§ **EXERCISE DESCRIPTION**: Line by line, restate the material exactly.

§ **RECORDS TO USE**:
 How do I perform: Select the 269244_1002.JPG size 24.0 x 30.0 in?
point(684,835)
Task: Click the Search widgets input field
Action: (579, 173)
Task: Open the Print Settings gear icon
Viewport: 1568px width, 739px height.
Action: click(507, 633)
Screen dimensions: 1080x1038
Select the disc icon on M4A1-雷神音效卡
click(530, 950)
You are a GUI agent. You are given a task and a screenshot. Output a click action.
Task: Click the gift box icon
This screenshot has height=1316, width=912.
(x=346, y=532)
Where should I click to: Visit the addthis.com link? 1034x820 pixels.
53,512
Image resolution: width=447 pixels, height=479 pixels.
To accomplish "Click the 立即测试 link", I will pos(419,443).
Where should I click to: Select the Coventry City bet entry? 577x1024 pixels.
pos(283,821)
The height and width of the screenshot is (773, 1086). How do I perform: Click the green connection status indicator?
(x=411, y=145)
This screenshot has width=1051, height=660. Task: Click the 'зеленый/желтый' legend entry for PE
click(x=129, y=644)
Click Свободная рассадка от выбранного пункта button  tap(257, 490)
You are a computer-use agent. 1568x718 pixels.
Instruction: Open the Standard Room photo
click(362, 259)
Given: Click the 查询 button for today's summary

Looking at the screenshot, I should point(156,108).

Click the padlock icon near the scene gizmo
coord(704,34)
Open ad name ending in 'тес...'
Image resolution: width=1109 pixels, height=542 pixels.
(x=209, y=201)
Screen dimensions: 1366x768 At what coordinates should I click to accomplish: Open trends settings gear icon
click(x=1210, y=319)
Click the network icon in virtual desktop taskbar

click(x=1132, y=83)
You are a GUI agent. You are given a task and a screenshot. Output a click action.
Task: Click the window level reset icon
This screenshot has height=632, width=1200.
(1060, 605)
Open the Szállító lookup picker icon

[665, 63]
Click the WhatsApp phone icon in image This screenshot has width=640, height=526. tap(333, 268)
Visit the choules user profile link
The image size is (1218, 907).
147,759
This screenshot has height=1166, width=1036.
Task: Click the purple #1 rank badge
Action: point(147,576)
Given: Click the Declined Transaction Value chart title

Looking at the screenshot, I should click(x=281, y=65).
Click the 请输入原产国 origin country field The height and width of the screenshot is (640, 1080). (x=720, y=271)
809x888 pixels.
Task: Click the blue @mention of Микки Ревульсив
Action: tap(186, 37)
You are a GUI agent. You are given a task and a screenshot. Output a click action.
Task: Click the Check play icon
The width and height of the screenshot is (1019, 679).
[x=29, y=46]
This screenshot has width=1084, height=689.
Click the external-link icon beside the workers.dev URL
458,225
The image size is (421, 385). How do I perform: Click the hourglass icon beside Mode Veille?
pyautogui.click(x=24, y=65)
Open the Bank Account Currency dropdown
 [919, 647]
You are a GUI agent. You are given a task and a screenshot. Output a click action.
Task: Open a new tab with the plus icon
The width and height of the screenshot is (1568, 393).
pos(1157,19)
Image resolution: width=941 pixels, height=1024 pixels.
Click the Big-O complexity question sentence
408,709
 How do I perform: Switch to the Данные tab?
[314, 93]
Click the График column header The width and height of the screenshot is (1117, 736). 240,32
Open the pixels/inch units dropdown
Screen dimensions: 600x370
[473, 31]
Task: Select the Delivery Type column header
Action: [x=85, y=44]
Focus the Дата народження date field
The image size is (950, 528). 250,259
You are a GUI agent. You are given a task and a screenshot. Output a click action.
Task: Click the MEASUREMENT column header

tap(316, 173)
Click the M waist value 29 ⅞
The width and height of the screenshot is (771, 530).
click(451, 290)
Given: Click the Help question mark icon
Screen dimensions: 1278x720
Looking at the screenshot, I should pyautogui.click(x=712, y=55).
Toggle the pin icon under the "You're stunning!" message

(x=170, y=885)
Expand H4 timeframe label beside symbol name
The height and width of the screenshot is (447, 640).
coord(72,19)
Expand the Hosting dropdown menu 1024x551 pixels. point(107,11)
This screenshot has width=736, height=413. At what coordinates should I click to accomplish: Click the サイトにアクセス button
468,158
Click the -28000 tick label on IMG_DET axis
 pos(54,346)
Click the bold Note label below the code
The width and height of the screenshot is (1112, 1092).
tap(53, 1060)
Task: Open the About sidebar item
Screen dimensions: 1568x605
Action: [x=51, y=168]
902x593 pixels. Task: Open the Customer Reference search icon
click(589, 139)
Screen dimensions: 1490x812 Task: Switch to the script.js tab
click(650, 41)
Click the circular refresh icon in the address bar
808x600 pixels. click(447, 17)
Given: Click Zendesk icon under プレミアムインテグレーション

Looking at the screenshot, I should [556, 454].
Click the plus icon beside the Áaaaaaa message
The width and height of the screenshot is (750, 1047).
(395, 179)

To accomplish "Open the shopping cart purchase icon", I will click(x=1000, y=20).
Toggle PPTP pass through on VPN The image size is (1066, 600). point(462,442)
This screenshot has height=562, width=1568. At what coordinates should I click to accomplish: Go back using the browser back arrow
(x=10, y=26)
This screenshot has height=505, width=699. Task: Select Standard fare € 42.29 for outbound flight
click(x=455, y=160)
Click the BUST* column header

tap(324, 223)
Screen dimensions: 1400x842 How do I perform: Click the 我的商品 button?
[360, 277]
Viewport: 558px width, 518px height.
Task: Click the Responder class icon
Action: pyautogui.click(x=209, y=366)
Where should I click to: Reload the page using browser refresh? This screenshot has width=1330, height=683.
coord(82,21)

§ **SOLUTION TO THIS PROBLEM**:
 How do I perform: Select the 269244_1002.JPG size 24.0 x 30.0 in?
point(684,835)
Task: Click the Search widgets input field
Action: (579, 173)
Task: Open the Print Settings gear icon
Viewport: 1568px width, 739px height.
Action: click(507, 633)
Screen dimensions: 1080x1038
Select the disc icon on M4A1-雷神音效卡
click(530, 950)
You are a GUI agent. You are given a task and a screenshot. Output a click action.
Task: Click the gift box icon
This screenshot has height=1316, width=912.
(x=346, y=532)
Where should I click to: Visit the addthis.com link? 1034x820 pixels.
53,512
Image resolution: width=447 pixels, height=479 pixels.
To accomplish "Click the 立即测试 link", I will pos(419,443).
Where should I click to: Select the Coventry City bet entry? 577x1024 pixels.
pos(283,821)
The height and width of the screenshot is (773, 1086). How do I perform: Click the green connection status indicator?
(x=411, y=145)
This screenshot has width=1051, height=660. Task: Click the 'зеленый/желтый' legend entry for PE
click(x=129, y=644)
Click Свободная рассадка от выбранного пункта button  tap(257, 490)
You are a computer-use agent. 1568x718 pixels.
Instruction: Open the Standard Room photo
click(362, 259)
Given: Click the 查询 button for today's summary

Looking at the screenshot, I should point(156,108).

Click the padlock icon near the scene gizmo
coord(704,34)
Open ad name ending in 'тес...'
Image resolution: width=1109 pixels, height=542 pixels.
(x=209, y=201)
Screen dimensions: 1366x768 At what coordinates should I click to accomplish: Open trends settings gear icon
click(x=1210, y=319)
Click the network icon in virtual desktop taskbar

click(x=1132, y=83)
You are a GUI agent. You are given a task and a screenshot. Output a click action.
Task: Click the window level reset icon
This screenshot has height=632, width=1200.
(1060, 605)
Open the Szállító lookup picker icon

[665, 63]
Click the WhatsApp phone icon in image This screenshot has width=640, height=526. tap(333, 268)
Visit the choules user profile link
The image size is (1218, 907).
147,759
This screenshot has height=1166, width=1036.
Task: Click the purple #1 rank badge
Action: point(147,576)
Given: Click the Declined Transaction Value chart title

Looking at the screenshot, I should click(x=281, y=65).
Click the 请输入原产国 origin country field The height and width of the screenshot is (640, 1080). (x=720, y=271)
809x888 pixels.
Task: Click the blue @mention of Микки Ревульсив
Action: tap(186, 37)
You are a GUI agent. You are given a task and a screenshot. Output a click action.
Task: Click the Check play icon
The width and height of the screenshot is (1019, 679).
[x=29, y=46]
This screenshot has width=1084, height=689.
Click the external-link icon beside the workers.dev URL
458,225
The image size is (421, 385). How do I perform: Click the hourglass icon beside Mode Veille?
pyautogui.click(x=24, y=65)
Open the Bank Account Currency dropdown
 [919, 647]
You are a GUI agent. You are given a task and a screenshot. Output a click action.
Task: Open a new tab with the plus icon
The width and height of the screenshot is (1568, 393).
pos(1157,19)
Image resolution: width=941 pixels, height=1024 pixels.
Click the Big-O complexity question sentence
408,709
 How do I perform: Switch to the Данные tab?
[314, 93]
Click the График column header The width and height of the screenshot is (1117, 736). 240,32
Open the pixels/inch units dropdown
Screen dimensions: 600x370
[473, 31]
Task: Select the Delivery Type column header
Action: [x=85, y=44]
Focus the Дата народження date field
The image size is (950, 528). 250,259
You are a GUI agent. You are given a task and a screenshot. Output a click action.
Task: Click the MEASUREMENT column header

tap(316, 173)
Click the M waist value 29 ⅞
The width and height of the screenshot is (771, 530).
click(451, 290)
Given: Click the Help question mark icon
Screen dimensions: 1278x720
Looking at the screenshot, I should pyautogui.click(x=712, y=55).
Toggle the pin icon under the "You're stunning!" message

(x=170, y=885)
Expand H4 timeframe label beside symbol name
The height and width of the screenshot is (447, 640).
coord(72,19)
Expand the Hosting dropdown menu 1024x551 pixels. point(107,11)
This screenshot has width=736, height=413. At what coordinates should I click to accomplish: Click the サイトにアクセス button
468,158
Click the -28000 tick label on IMG_DET axis
 pos(54,346)
Click the bold Note label below the code
The width and height of the screenshot is (1112, 1092).
tap(53, 1060)
Task: Open the About sidebar item
Screen dimensions: 1568x605
Action: [x=51, y=168]
902x593 pixels. Task: Open the Customer Reference search icon
click(589, 139)
Screen dimensions: 1490x812 Task: Switch to the script.js tab
click(650, 41)
Click the circular refresh icon in the address bar
808x600 pixels. click(447, 17)
Given: Click Zendesk icon under プレミアムインテグレーション

Looking at the screenshot, I should [556, 454].
Click the plus icon beside the Áaaaaaa message
The width and height of the screenshot is (750, 1047).
(395, 179)

To accomplish "Open the shopping cart purchase icon", I will click(x=1000, y=20).
Toggle PPTP pass through on VPN The image size is (1066, 600). point(462,442)
This screenshot has height=562, width=1568. At what coordinates should I click to accomplish: Go back using the browser back arrow
(x=10, y=26)
This screenshot has height=505, width=699. Task: Select Standard fare € 42.29 for outbound flight
click(x=455, y=160)
Click the BUST* column header

tap(324, 223)
Screen dimensions: 1400x842 How do I perform: Click the 我的商品 button?
[360, 277]
Viewport: 558px width, 518px height.
Task: Click the Responder class icon
Action: pyautogui.click(x=209, y=366)
Where should I click to: Reload the page using browser refresh? This screenshot has width=1330, height=683.
coord(82,21)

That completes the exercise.